Web Content Migration
Migration Tools and Techniques
by Reza Haniph
14-Apr-2004

The emergence of web content migration as a specialty discipline
may come as a surprise to many readers. It's rarely mentioned by CMS software
vendors, and typically shows up as one or two sub-bullets on an RFP. After
all, how hard can it be to move your legacy content into your new CMS?
How Hard Can it Be?
When it comes to content, appearances can be deceiving. Most content is riddled with errors, especially in markup, but modern web browers are very forgiving. Web content leads a double life. From the outside, the look and feel is crisp and polished. But under the surface, we find code mingling with carefully crafted prose, navigational structures intertwined with script logic fed to the browser, and spacer elements introduced as visual artifices. All of this can become a jumbled mess.
Let's take a simple example, a page from the NASA site: mars rover news.
- Deciding what's "presentation" and what's "content" is difficult. Do you leave or extract the "NASA News" logo? What about the legal disclaimer? Or the link to the text-only version of the content? There are internal and external links on the page. Are some of the internal links changing? Should they be changed when migrated? Do the external links still work?
- Do you keep the contact information? Or will that change dynamically as roles are updated, people are promoted or departments are restructured?
- What are the content elements you need to capture for your CMS? Is the release information needed or is the title sufficient? Do you capture the content as one giant block or will you break it into paragraphs?
- Do you keep the in-line bold formatting? Or will your CMS add the formatting?
- What metadata will you capture for this piece of content? Can you be sure your content contributors and managers will tags your content consistently with metadata when migrating?
- Is the content well-formed (no open tags or incorrect nesting of tags)?
- Although not shown on this simple example, images present an additional layer of complexity. Sometime they come with titles, but this may vary from page to page. Check out this example, also from NASA.

Companies having gone through a complex CMS implementation will tell you: migration is hard.
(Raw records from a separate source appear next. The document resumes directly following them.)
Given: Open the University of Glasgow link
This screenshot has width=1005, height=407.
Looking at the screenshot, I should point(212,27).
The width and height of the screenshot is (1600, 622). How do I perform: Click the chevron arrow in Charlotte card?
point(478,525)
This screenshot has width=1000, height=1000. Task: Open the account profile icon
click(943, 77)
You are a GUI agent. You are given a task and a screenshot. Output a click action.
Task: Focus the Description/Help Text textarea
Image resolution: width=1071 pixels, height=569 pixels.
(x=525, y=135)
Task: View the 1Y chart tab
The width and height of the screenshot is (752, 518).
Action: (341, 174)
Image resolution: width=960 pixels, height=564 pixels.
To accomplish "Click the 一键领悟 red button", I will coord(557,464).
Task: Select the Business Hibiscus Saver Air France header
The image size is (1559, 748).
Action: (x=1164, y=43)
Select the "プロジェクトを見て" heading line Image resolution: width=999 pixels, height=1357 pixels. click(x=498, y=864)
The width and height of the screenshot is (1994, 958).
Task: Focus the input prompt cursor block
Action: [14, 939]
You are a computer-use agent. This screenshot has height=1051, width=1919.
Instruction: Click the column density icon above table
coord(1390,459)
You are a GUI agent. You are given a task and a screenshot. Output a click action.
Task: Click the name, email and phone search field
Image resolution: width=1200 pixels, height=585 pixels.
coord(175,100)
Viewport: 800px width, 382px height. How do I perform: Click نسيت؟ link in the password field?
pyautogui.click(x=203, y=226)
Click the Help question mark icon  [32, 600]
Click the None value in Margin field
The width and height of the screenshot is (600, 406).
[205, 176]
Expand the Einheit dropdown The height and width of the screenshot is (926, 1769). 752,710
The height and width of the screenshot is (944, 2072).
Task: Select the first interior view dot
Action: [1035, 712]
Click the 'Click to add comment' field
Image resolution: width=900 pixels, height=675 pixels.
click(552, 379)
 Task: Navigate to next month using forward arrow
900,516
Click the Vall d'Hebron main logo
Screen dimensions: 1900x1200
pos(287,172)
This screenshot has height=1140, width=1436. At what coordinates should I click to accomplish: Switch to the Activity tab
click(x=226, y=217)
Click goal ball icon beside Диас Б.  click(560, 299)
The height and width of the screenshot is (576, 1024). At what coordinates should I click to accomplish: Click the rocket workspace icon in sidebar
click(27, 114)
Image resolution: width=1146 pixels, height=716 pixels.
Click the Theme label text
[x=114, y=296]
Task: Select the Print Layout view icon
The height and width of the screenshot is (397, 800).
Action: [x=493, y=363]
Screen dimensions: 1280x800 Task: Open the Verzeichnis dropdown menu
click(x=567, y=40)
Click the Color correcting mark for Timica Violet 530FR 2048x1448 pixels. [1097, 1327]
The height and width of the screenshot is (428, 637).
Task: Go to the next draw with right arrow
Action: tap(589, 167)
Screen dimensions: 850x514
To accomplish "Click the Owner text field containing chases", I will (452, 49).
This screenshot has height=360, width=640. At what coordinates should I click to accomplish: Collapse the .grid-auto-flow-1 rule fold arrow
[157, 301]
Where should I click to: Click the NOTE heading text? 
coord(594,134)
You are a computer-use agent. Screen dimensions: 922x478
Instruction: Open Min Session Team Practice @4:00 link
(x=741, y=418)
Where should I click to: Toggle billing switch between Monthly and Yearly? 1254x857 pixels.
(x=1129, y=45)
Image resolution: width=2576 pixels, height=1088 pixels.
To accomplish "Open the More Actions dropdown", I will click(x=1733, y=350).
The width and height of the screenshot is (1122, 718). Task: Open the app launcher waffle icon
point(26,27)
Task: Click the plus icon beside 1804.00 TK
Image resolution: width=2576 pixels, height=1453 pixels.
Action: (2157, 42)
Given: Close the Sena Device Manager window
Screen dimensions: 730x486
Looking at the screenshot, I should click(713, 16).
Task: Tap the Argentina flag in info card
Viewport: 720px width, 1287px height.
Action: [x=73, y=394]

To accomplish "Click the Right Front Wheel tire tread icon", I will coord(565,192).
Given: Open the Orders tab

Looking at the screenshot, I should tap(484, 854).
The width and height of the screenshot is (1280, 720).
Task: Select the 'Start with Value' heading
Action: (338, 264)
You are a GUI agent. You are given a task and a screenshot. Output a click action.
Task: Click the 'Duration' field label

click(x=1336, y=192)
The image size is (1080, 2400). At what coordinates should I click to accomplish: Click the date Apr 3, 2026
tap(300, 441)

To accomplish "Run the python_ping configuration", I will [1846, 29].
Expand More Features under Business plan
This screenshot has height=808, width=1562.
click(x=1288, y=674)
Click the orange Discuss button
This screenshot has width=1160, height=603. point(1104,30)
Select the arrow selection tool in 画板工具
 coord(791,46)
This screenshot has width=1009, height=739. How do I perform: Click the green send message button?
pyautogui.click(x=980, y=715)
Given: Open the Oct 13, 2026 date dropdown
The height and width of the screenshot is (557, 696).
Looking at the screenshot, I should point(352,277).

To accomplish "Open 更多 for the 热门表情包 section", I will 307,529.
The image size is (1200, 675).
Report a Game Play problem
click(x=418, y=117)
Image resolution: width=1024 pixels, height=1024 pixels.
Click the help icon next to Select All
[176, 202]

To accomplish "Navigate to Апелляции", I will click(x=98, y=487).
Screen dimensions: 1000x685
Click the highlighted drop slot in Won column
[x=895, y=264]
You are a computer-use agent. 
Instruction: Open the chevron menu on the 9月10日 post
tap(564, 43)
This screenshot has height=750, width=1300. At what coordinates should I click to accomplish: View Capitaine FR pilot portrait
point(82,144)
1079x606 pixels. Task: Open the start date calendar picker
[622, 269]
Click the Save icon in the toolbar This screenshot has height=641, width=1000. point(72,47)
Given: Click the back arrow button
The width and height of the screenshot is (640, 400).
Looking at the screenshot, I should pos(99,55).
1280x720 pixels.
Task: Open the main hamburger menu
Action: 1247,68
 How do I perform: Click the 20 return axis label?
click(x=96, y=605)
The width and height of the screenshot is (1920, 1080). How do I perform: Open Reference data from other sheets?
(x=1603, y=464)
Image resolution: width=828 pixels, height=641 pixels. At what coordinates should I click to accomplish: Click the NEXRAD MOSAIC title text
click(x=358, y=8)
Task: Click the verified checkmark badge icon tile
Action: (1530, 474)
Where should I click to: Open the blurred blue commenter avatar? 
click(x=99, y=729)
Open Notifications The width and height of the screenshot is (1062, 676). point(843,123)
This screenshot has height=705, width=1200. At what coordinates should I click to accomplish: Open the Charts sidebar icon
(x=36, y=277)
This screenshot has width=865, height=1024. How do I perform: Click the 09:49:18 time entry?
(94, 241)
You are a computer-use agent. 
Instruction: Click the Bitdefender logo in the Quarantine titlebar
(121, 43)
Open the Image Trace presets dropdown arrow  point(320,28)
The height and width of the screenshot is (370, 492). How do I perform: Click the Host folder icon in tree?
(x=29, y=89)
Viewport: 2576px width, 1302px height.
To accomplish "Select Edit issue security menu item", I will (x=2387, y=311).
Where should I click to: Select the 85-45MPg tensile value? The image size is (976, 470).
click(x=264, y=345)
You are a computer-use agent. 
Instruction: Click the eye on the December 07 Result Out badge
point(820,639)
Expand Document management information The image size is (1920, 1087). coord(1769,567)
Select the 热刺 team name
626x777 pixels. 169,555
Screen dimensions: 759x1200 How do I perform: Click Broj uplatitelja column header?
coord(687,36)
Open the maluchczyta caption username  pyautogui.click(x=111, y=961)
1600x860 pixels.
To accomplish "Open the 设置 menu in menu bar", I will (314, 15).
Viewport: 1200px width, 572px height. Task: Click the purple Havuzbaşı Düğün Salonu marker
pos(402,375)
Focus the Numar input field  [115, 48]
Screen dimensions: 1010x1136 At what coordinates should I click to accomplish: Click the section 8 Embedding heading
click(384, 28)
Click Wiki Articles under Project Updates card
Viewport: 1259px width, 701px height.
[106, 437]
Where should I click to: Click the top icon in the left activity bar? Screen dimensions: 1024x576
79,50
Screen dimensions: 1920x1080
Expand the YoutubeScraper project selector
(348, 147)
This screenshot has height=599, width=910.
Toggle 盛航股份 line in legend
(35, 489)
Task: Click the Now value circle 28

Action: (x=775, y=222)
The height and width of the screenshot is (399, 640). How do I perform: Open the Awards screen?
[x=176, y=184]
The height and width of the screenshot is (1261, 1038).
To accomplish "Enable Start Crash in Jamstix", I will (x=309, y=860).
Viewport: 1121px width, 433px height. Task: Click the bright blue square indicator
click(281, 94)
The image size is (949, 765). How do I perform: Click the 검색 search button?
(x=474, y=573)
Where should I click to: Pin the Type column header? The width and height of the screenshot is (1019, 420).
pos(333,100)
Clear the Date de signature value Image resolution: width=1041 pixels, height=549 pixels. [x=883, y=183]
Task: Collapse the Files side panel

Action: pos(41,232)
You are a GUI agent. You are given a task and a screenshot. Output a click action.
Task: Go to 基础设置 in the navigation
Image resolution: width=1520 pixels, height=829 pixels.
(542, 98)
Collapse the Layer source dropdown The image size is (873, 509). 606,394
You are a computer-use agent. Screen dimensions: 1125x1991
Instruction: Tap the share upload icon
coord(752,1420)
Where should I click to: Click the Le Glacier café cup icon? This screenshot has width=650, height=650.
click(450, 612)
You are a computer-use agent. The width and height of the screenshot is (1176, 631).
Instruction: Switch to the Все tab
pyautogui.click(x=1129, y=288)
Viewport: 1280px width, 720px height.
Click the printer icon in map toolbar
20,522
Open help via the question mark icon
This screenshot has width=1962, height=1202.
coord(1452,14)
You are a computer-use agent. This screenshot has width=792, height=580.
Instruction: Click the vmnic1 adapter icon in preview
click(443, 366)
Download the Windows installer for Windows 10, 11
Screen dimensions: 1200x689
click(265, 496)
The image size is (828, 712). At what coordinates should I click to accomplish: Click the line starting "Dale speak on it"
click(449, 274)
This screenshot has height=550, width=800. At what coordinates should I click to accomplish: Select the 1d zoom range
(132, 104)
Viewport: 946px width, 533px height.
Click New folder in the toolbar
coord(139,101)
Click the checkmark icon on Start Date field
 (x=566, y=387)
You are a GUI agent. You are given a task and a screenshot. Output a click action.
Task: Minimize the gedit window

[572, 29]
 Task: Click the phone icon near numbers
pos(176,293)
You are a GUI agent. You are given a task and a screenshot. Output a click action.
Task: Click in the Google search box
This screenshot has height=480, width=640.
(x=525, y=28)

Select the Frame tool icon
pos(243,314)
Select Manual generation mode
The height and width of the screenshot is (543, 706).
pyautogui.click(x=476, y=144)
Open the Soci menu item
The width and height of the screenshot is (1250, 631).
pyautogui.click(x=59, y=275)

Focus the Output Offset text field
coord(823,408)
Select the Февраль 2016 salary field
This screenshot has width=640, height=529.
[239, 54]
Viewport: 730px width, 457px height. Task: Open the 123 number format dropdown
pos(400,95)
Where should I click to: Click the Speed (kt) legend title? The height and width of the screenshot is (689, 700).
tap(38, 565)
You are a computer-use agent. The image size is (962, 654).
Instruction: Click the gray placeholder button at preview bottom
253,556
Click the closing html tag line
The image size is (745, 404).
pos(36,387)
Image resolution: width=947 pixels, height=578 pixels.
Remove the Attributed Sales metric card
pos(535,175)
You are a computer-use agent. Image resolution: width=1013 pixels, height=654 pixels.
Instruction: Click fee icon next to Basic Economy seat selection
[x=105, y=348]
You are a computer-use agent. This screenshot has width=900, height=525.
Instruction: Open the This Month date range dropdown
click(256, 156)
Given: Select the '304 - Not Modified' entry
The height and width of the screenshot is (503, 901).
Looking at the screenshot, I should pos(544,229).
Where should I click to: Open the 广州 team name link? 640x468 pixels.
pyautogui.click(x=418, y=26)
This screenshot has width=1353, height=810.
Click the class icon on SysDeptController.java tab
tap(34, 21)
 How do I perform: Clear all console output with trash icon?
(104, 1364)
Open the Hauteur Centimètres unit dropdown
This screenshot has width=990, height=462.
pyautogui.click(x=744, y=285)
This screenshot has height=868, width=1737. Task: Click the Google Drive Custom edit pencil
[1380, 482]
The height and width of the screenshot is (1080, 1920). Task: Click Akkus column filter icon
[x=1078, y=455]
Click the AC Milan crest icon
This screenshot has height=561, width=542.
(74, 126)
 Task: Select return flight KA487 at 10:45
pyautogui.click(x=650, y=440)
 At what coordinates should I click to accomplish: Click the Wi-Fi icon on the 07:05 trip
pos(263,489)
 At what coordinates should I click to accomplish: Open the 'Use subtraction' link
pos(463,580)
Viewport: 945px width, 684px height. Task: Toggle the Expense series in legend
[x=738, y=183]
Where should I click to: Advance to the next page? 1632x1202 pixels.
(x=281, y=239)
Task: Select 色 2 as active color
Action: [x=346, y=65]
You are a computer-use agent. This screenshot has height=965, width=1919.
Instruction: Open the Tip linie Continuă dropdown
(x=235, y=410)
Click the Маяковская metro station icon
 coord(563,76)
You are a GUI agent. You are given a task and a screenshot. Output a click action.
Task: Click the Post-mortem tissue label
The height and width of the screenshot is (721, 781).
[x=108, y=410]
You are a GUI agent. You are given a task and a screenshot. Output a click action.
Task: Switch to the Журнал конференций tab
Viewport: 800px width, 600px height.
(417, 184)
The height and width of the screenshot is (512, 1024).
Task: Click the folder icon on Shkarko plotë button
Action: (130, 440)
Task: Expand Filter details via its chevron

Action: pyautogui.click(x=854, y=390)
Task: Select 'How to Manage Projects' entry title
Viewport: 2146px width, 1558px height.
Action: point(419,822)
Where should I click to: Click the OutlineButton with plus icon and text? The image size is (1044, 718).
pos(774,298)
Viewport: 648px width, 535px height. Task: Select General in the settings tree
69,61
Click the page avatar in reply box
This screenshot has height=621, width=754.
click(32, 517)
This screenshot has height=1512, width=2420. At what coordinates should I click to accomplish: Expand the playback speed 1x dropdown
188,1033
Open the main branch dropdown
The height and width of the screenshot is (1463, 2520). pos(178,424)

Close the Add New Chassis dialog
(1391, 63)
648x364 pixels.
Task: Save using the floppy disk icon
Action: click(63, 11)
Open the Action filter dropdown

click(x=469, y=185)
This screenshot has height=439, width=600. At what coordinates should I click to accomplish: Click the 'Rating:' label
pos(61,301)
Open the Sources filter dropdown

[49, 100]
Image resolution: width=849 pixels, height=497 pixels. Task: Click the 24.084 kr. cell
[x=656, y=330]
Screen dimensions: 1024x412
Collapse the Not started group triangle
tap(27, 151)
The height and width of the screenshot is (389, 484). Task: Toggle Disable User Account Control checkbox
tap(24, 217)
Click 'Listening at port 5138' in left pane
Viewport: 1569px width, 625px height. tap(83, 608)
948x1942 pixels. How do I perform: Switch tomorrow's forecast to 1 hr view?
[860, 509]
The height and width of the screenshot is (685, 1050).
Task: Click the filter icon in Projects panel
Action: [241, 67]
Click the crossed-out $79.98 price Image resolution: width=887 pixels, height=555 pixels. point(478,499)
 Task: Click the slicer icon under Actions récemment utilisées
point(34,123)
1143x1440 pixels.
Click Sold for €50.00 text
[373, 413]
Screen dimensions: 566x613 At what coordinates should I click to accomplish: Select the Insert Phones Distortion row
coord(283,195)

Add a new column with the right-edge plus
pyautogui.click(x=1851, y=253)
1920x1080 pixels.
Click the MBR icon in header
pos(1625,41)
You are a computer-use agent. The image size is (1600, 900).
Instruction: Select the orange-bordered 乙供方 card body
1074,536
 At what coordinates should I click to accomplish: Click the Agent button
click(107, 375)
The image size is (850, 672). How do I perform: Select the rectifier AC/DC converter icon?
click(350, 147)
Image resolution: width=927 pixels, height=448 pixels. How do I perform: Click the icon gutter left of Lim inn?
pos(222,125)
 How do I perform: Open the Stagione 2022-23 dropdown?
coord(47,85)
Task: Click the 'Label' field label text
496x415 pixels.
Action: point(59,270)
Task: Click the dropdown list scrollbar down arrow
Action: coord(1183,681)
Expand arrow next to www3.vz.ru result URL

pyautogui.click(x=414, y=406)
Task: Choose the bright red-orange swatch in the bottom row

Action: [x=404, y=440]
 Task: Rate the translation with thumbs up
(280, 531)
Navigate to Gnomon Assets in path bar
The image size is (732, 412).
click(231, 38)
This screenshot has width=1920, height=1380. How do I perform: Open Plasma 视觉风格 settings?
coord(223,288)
In this article, we've blended the observations of a migration solutions developer and a taxonomy strategist, because it takes a broad skill set to deliver a migration solution. Our viewpoints are based on what we've learned from multiple different companies undergoing migrations in the past two years.
We'll explore two areas in this article that help web content migrations flow better and faster: taxonomies and technology. Taxonomies are very much in vogue now, because of a general realization that they can attach badly-needed importance and relevance to your data, but taxonomies can also help you structure your migration by facilitating the mapping of information from your old information structures to your new site. Technology can help speed up the migration process. Our emphasis will be on the practical: small things that can help your migration in a big way.
A Practical Taxonomy
Taxonomies are inherently critical to successful content management. They define your content and how users will interact with that information. Taxonomies also provide the "hooks" that allow you to easily retrieve the content that will be stored in your CMS.
Taxonomies also become important in defining how you structure your migration. Pages that share the same facet of a taxonomy (e.g. press releases, product information pages) frequently share the same structure. You can take advantage of this structure when you migrate: everything from designing extraction rules to tagging content becomes easier.
So it's not surprising that we'd like to see the taxonomies addressed much earlier in the migration process. We also stress a viewpoint that's "built to last", with a particular focus on how customers will use the information in your CMS. Without early planning, teams frequently emerge from a content migration with an informal or implicit taxonomy that doesn't match the needs of the content they started with. Without a formal target structure, migration staffers often fall back to de facto taxonomies that become a "bucket per document," where each object that is migrated becomes its own unique category. These static, flat, and monolithic taxonomies are complex and cumbersome to manage, and typically don't work well for content consumers, either.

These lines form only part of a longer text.